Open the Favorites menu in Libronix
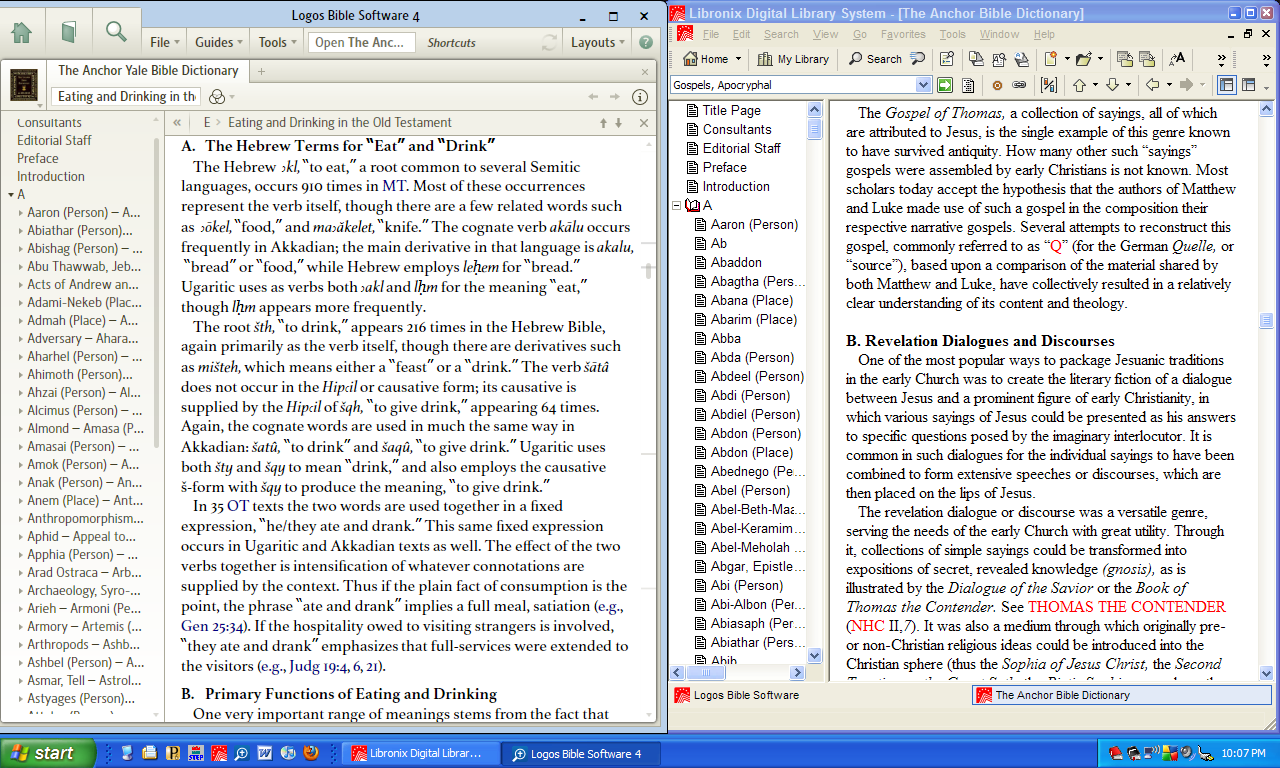Image resolution: width=1280 pixels, height=768 pixels. (903, 34)
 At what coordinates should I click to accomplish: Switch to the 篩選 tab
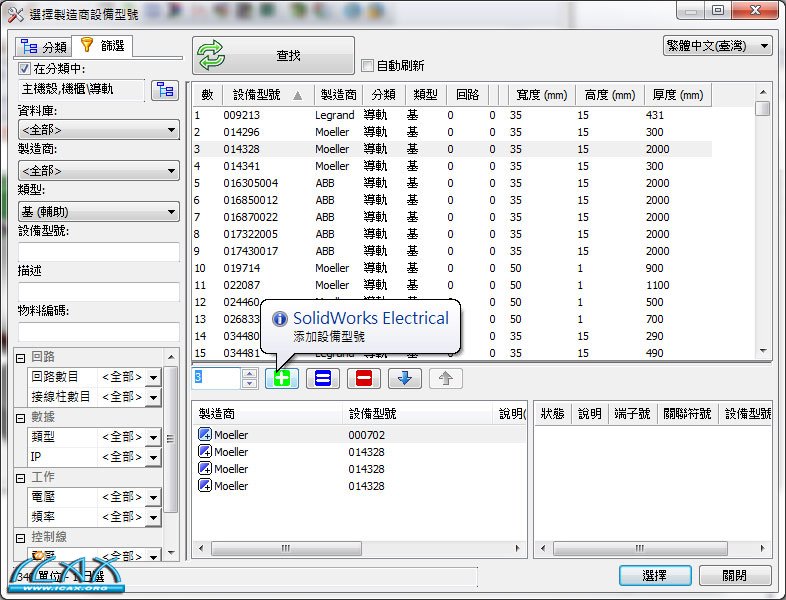(103, 46)
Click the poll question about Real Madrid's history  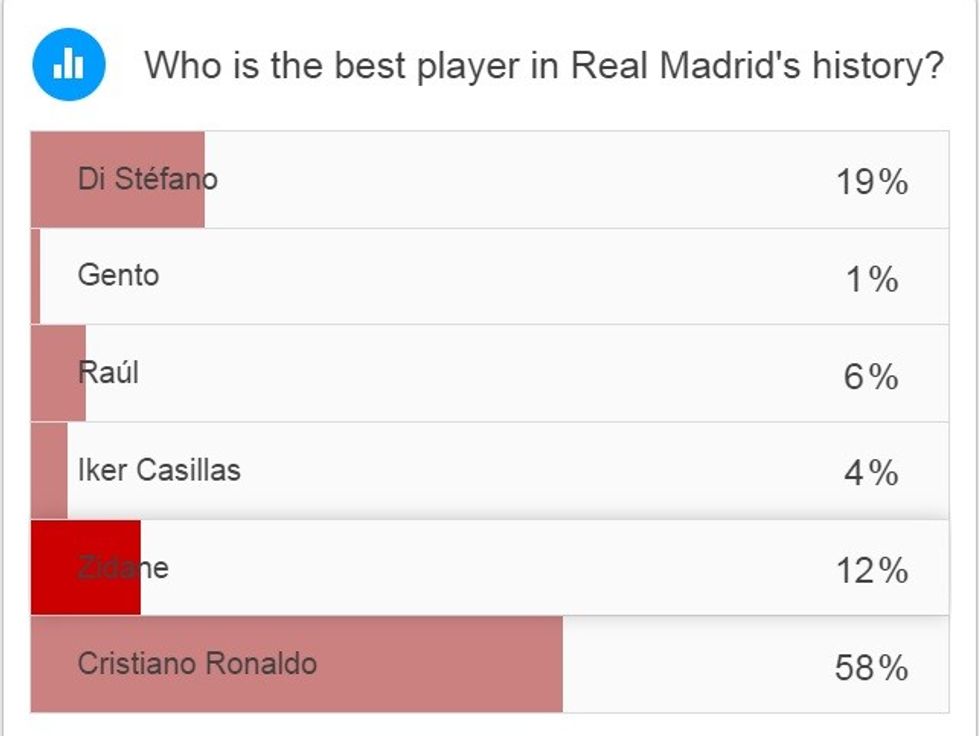(544, 66)
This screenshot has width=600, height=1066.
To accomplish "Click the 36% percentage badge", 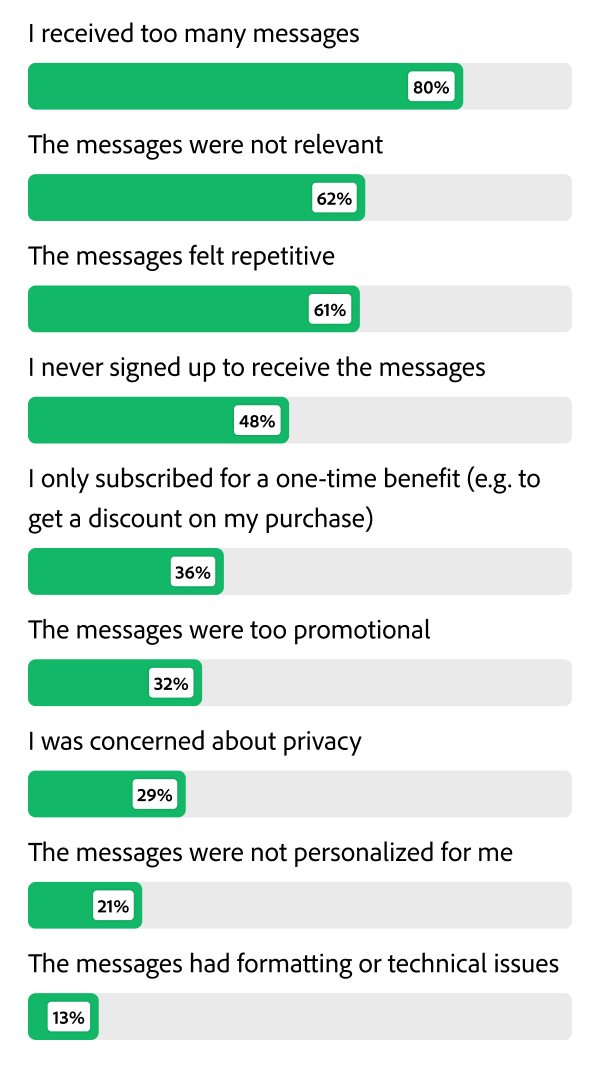I will click(192, 572).
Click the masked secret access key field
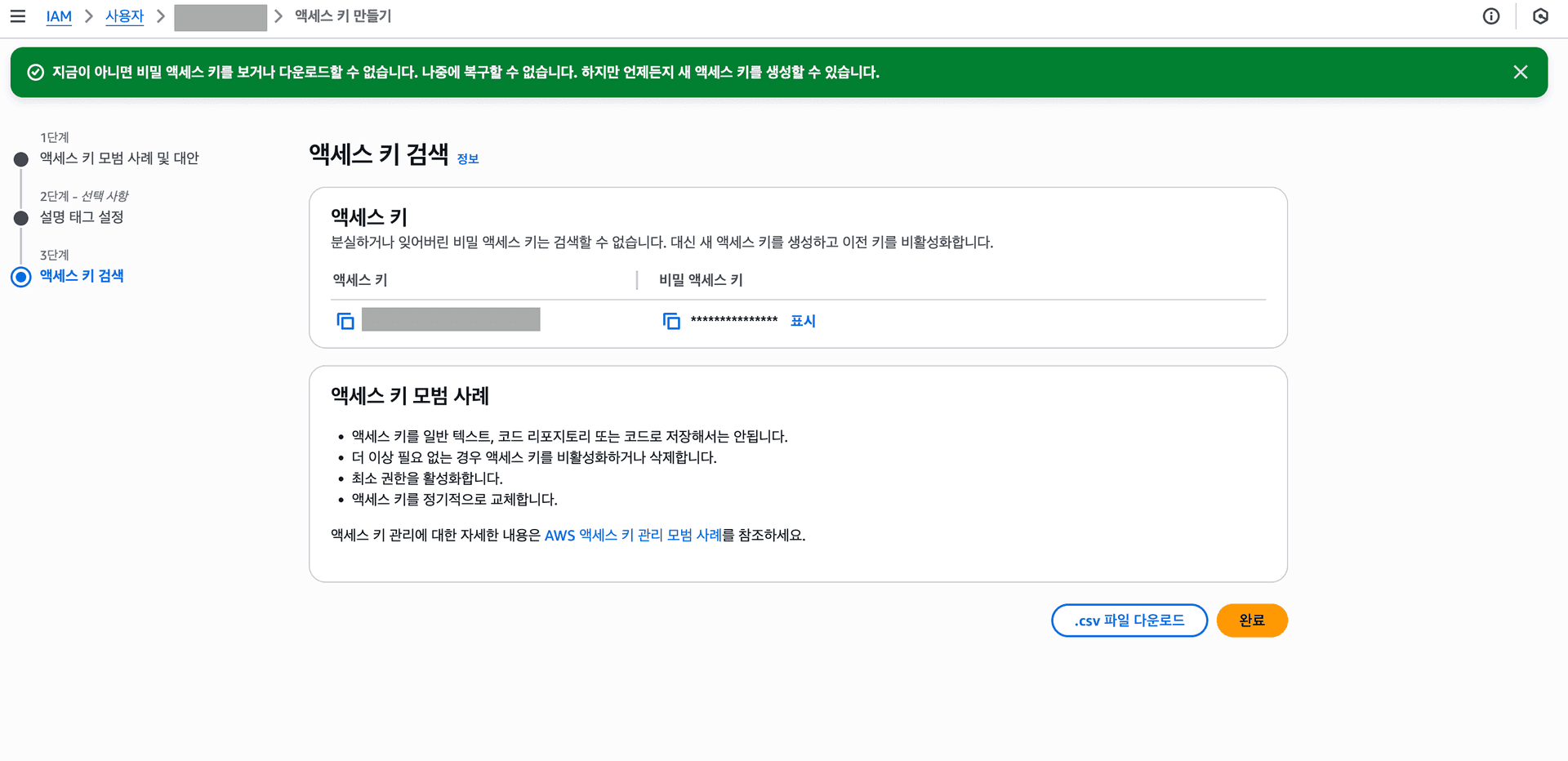This screenshot has height=761, width=1568. [x=733, y=320]
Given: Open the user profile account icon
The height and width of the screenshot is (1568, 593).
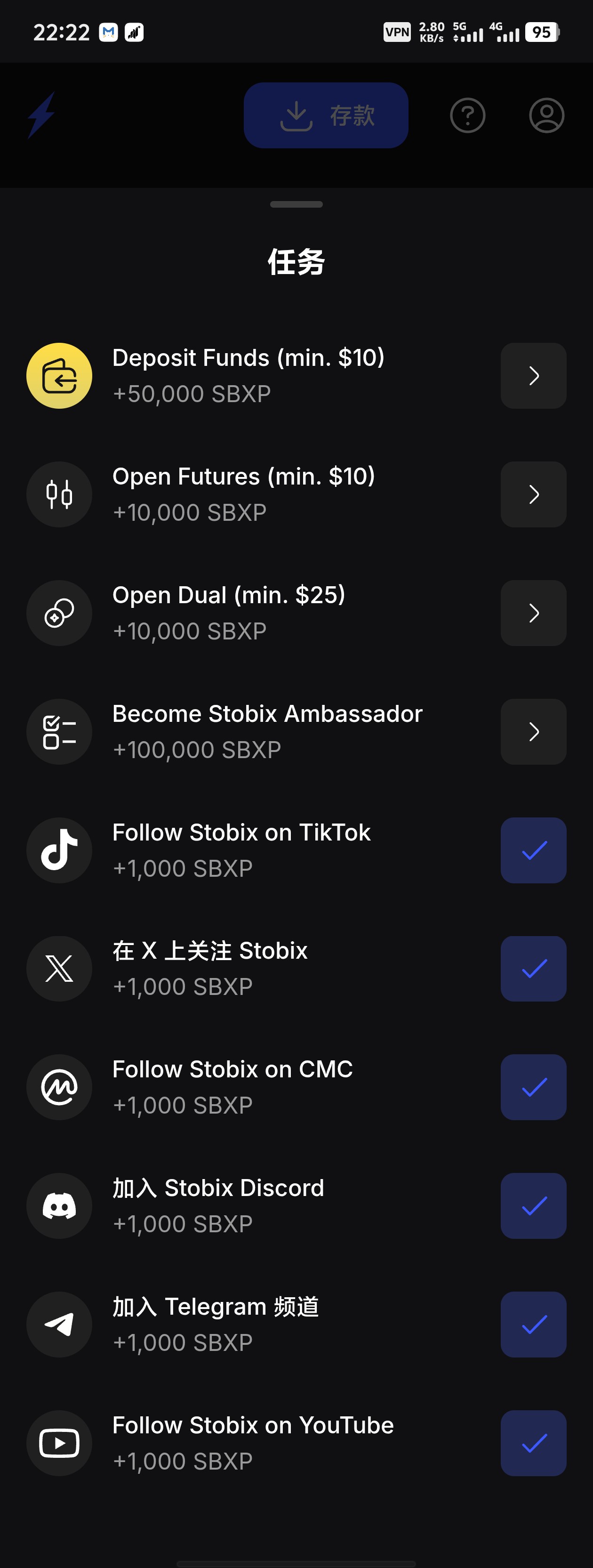Looking at the screenshot, I should [546, 116].
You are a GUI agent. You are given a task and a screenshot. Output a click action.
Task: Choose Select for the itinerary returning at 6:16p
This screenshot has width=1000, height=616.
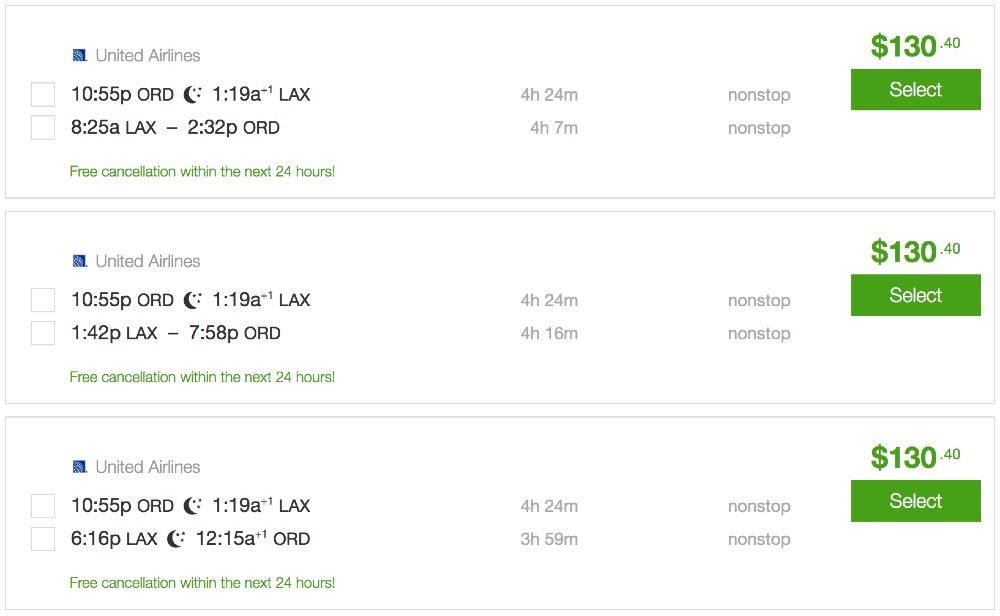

Exercise prompt: Count how many lines of the data above contain the word "Open", treating uppercase and lowercase as different, and reply with the number alone.

Solution: 2